ContainerVolumeUsage #
Container Volume usage is above 80%
Alert Rule
alert: ContainerVolumeUsage
annotations:
description: |-
Container Volume usage is above 80%
VALUE = {{ $value }}
LABELS = {{ $labels }}
runbook: https://srerun.github.io/prometheus-alerts/runbooks/google-cadvisor/containervolumeusage/
summary: Container Volume usage (instance {{ $labels.instance }})
expr: (1 - (sum(container_fs_inodes_free{name!=""}) BY (instance) / sum(container_fs_inodes_total)

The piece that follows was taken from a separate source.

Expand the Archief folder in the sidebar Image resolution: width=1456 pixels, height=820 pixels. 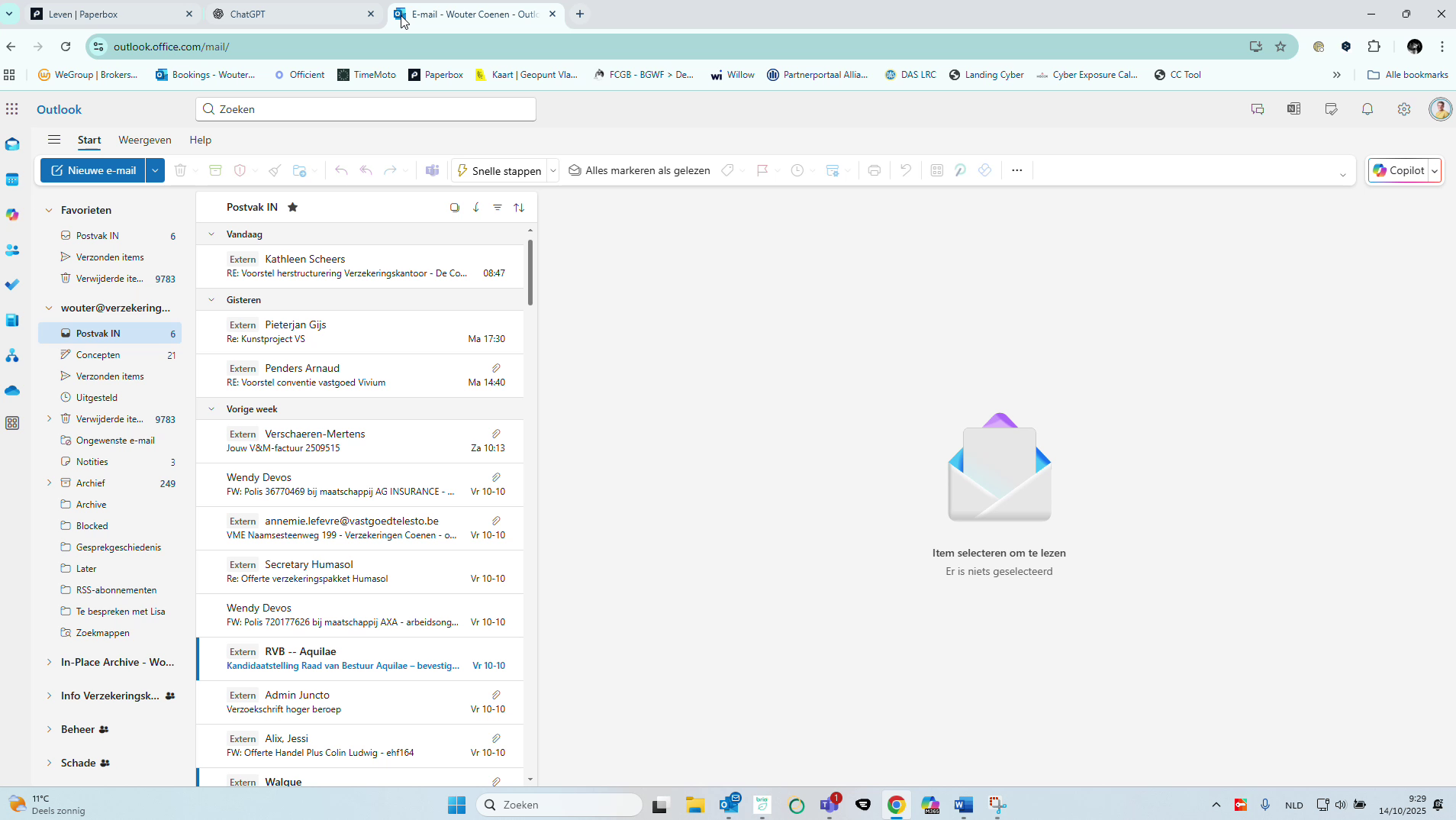coord(50,483)
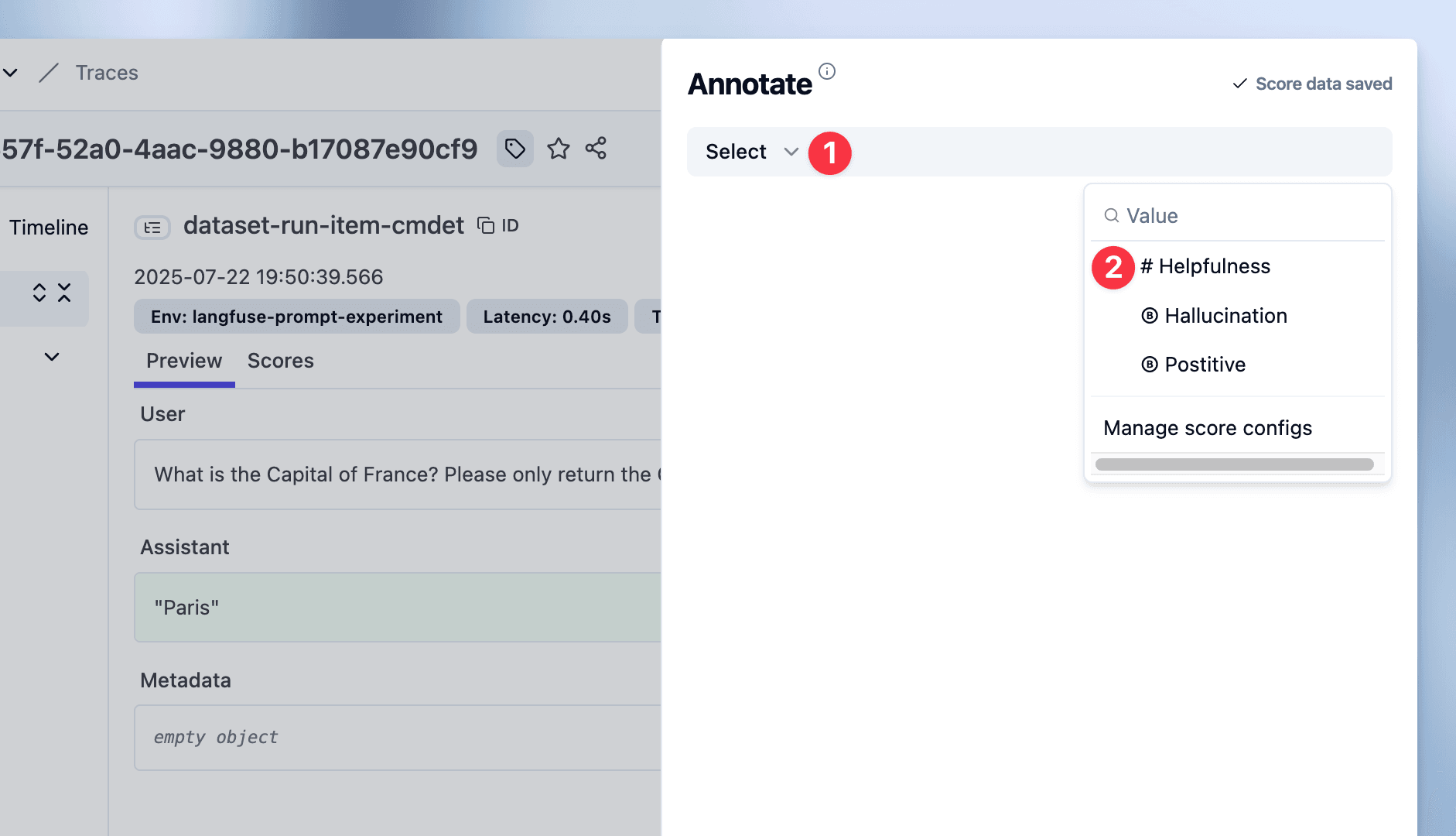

BY (instance))) * 100 > 80
for: 2m
labels:
severity: warning
Meaning #
The ContainerVolumeUsage alert is triggered when the available inodes on a container’s filesystem falls below 20%, indicating that the container’s volume usage is above 80%. This alert is critical because it can lead to container crashes, data loss, and performance degradation.
Impact #
If left unaddressed, high container volume usage can cause:
- Container crashes and failures
- Data loss and corruption
- Performance degradation and slow response times
- Increased risk of security breaches due to overflowing logs and temporary files
Diagnosis #
To diagnose the issue, follow these steps:
- Check the container’s filesystem usage using commands like
docker exec -it <container_name> df -h
orkubectl exec -it <pod_name> -c <container_name> df -h
- Verify that the container is not writing excessive amounts of data to its filesystem
- Check for any unnecessary files or directories that can be safely removed
- Investigate if the container’s volume is properly configured and resized
- Review the container’s logging configuration to ensure that logs are not overflowing and filling up the filesystem
Mitigation #
To mitigate the issue, follow these steps:
- Identify and remove any unnecessary files or directories taking up space on the container’s filesystem
- Resize the container’s volume to provide more storage capacity
- Implement log rotation and compression to prevent log files from growing indefinitely
- Configure the container to write data to an external storage volume or a cloud-based object store
- Consider implementing quotas or limits on the container’s filesystem usage to prevent future instances of high volume usage
Note: For more detailed steps and recommendations, refer to the runbook provided in the alert annotation.